___ DATASET RECORDS ___

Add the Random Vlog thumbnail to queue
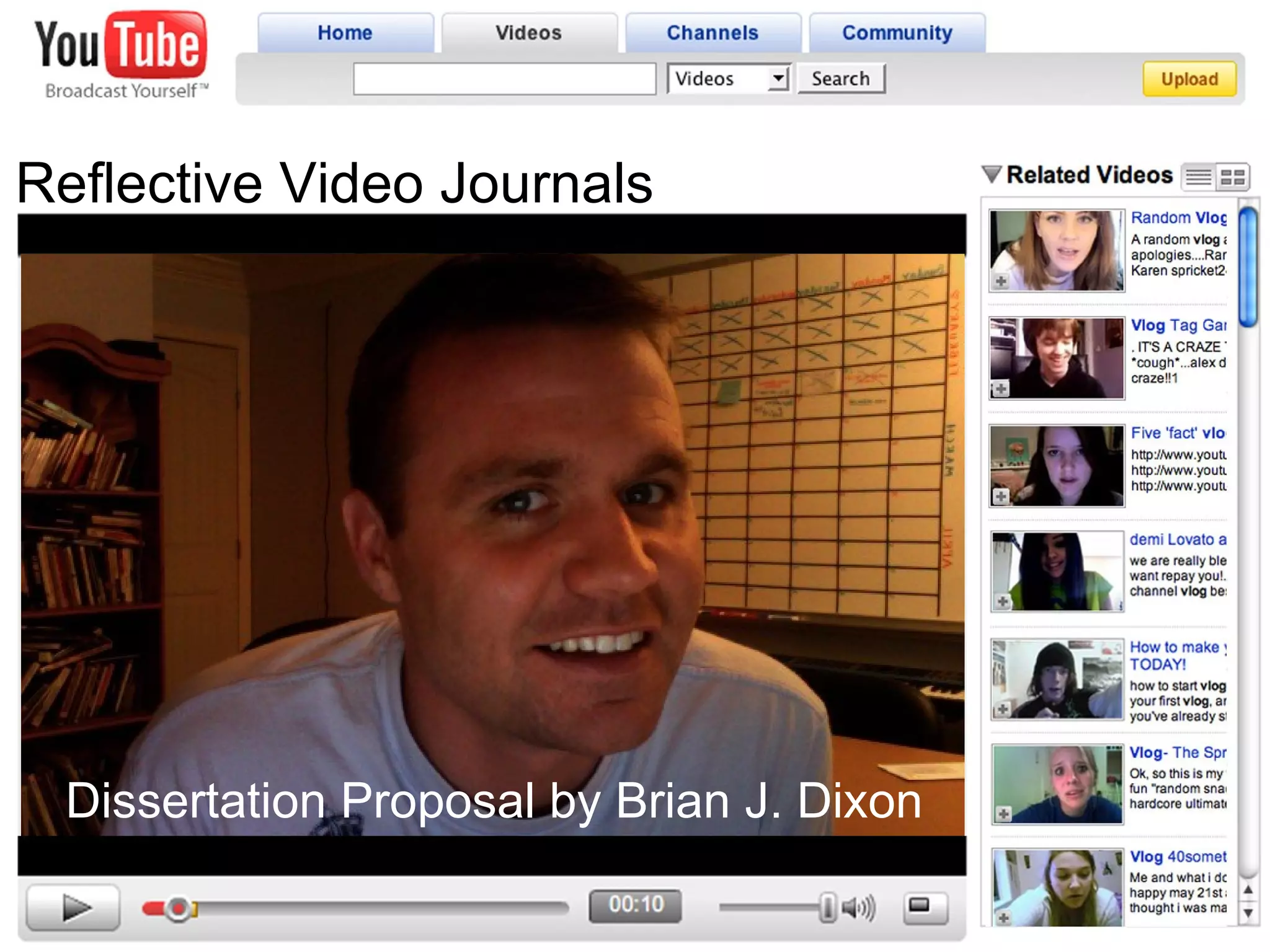Screen dimensions: 1270x952 click(1001, 281)
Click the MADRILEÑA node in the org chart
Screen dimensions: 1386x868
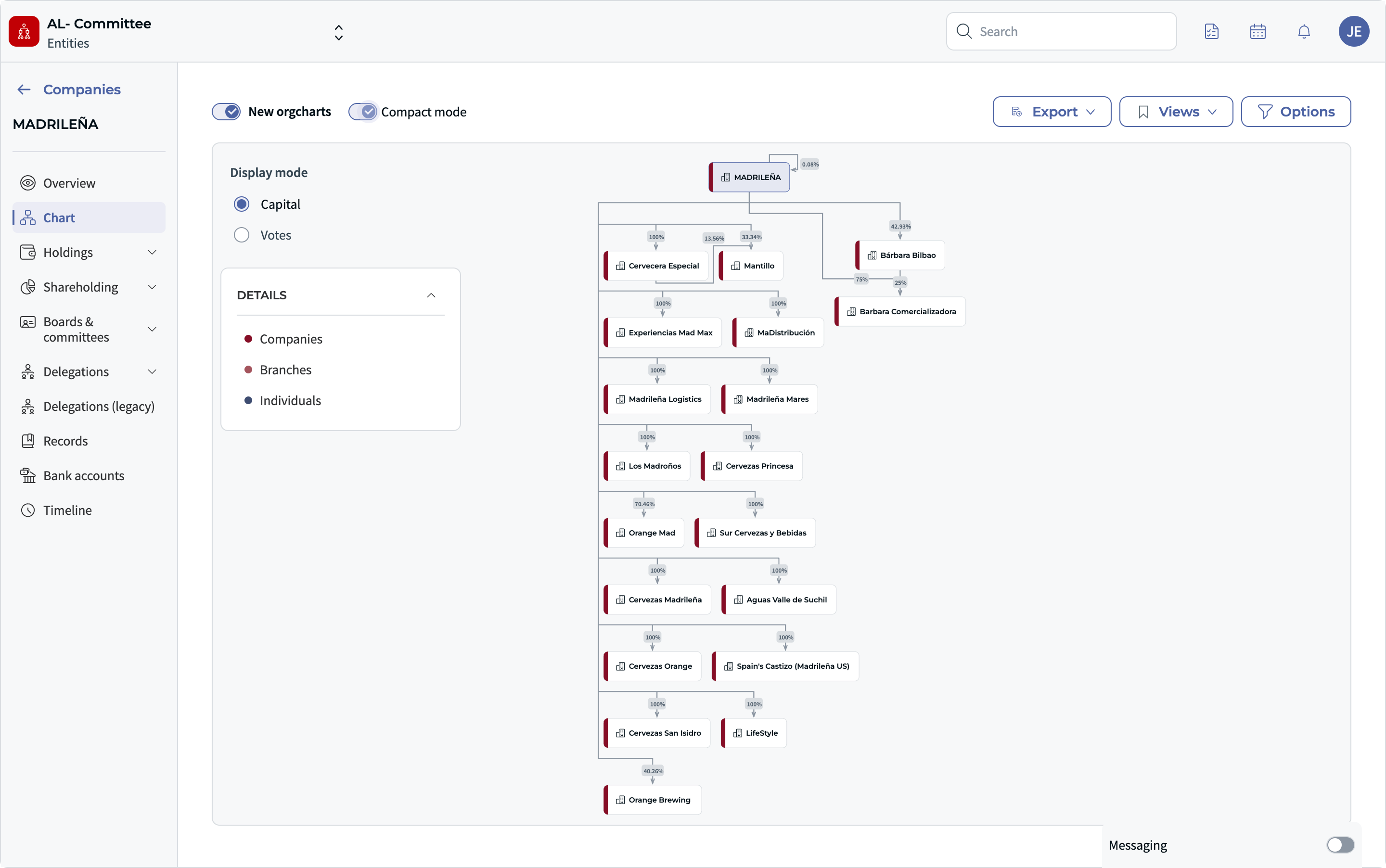point(749,177)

___

**EXERCISE DIRECTIONS:**
Repeat the material above verbatim, with no pictures in the output.

**ANSWER:**
Add the Random Vlog thumbnail to queue
Screen dimensions: 1270x952 click(1001, 281)
Click the MADRILEÑA node in the org chart
Screen dimensions: 1386x868
point(749,177)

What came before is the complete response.